Gesù disse ai suoi discepoli: Se qualcuno vuol venire dietro a me rinneghi se stesso, prenda la sua croce e mi segua. Perché chi vorrà salvare la propria vita, la perderà; ma chi perderà la propria vita per causa mia, la troverà” (Mt 16,24-25)

Perciò sono lieto (io Paolo) delle sofferenze che sopporto per voi e completo nella mia carne quello che manca ai patimenti di Cristo, a favore del suo corpo che è la chiesa” (Col 1,24)

Abbiate in voi gli stessi sentimenti che furono in Cristo Gesù, il quale, pur essendo di natura divina, non considerò un tesoro geloso la sua uguaglianza con Dio” (Fil 2,5-6)

 

C) Commento:

Il Signore ci vuole tutti salvi, ma la salvezza deve essere una conquista: mai potrà essere un regalo.

Per salvarci dobbiamo dapprima purificarci. Dice Gesù in un messaggio rivelato a Giuseppina Norcia: “E la purificazione agisce su tre dimensioni: sul corpo, sull’anima e sullo spirito; e su tre facoltà: sulla mente, sulla volontà e sulla facoltà unitiva”. Quindi la purificazione richiede la nostra totale volontà nell’annientare l'”io” affinché in noi dimori nella totalità e nella perfezione lo Spirito di Dio. Dio chiama e i figli chiamati, se vogliono salvarsi, devono rispondere “sì”, seguendo gli insegnamenti di Cristo, affinché la chiamata porti frutto e non apparenza.

Bergoglio, citando San Paolo, manipola la Sacra Scrittura utilizzando un termine diverso rispetto a quello originale, alterando così non solo il testo ma anche il significato originale.

Bergoglio parla di “bene irrinunciabile” quando invece San Paolo parla di “tesoro geloso”.

Gesù non ha mai considerato un “bene irrinunciabile” (come affermato da Bergoglio) la sua uguaglianza con Dio, ma non l’ha considerata un “tesoro geloso” (come ci dice San Paolo).

Dire di “non considerare un bene irrinunciabile” equivale a dire che quel bene è rinunciabile: quindi si può rinunciare a quel bene. Il che porterebbe a significare e a ritenere che Gesù Cristo considera un bene rinunciabile la Sua divinità. Mai Cristo potrebbe però rinunciare alla Sua natura divina.

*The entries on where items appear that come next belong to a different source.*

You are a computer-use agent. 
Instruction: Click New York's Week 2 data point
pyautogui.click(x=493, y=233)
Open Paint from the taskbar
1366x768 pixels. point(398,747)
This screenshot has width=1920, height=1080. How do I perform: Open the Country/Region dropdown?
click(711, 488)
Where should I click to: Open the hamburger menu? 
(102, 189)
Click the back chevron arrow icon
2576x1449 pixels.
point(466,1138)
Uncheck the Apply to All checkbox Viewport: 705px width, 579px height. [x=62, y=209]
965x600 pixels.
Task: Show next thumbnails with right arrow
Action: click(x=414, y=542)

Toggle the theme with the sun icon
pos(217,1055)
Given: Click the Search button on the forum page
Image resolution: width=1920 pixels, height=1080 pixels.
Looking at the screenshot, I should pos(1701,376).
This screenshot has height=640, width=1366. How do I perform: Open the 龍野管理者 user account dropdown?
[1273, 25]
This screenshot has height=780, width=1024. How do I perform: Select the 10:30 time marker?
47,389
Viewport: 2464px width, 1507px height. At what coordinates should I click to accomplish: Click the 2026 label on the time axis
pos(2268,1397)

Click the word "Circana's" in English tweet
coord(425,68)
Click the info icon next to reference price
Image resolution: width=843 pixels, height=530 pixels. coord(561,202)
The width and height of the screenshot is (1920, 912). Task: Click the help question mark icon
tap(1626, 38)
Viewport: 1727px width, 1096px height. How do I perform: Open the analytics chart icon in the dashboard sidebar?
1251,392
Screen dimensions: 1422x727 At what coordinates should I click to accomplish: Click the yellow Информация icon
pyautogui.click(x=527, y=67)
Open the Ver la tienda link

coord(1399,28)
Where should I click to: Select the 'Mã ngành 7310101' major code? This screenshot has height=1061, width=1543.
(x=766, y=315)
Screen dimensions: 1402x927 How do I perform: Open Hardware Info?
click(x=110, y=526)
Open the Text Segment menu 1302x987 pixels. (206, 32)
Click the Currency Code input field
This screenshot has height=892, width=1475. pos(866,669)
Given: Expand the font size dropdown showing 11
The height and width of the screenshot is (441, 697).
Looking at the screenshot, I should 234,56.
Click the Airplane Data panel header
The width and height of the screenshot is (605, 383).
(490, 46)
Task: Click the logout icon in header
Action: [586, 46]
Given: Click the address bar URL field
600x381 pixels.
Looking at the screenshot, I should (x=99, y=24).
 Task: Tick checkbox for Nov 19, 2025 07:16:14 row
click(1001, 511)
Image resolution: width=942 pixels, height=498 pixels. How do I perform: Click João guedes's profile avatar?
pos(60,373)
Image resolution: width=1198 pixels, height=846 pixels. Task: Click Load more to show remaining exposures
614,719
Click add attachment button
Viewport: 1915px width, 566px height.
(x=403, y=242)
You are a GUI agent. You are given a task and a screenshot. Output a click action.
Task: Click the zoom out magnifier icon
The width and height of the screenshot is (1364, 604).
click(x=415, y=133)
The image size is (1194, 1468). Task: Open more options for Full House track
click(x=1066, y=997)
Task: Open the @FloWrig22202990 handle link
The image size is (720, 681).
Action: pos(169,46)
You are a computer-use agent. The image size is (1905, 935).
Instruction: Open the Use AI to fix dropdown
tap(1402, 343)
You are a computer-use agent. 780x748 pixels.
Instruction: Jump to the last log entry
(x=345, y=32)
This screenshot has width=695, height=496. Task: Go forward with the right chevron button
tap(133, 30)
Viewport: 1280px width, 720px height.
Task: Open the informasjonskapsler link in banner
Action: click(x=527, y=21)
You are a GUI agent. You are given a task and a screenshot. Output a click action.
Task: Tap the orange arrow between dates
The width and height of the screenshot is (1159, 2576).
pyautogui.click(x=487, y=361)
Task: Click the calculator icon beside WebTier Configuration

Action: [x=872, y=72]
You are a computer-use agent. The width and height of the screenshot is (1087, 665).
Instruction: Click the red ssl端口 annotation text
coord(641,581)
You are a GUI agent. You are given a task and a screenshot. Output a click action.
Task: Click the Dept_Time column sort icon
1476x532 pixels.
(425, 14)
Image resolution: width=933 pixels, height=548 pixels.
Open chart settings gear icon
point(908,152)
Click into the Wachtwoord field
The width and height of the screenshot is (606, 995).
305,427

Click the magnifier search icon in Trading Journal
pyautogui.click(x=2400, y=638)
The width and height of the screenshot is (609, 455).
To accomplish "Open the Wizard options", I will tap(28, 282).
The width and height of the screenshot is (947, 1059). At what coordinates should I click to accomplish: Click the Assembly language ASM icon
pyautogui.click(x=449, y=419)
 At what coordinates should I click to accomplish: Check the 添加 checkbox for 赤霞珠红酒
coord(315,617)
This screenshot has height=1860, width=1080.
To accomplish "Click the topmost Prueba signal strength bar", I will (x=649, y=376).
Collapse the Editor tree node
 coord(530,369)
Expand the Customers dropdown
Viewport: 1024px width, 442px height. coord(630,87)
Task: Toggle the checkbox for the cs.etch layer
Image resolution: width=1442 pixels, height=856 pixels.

Affermare questo porterebbe a negare e a far negare la natura divina di Cristo, Uomo Dio.

In Cristo le due nature consistono e coesistono: natura umana e natura divina.

Quindi, come dice correttamente San Paolo, Cristo non ha considerato “un tesoro geloso la Sua divinità” (pur confermandola e non rinnegandola), ma l’ha voluta condividere.

Cristo si è fatto come noi affinché noi, spogliandoci della nostra umanità, annullando il nostro “io” e incarnando nella totalità i Suoi veri insegnamenti, possiamo divenire come Lui, umani e divini.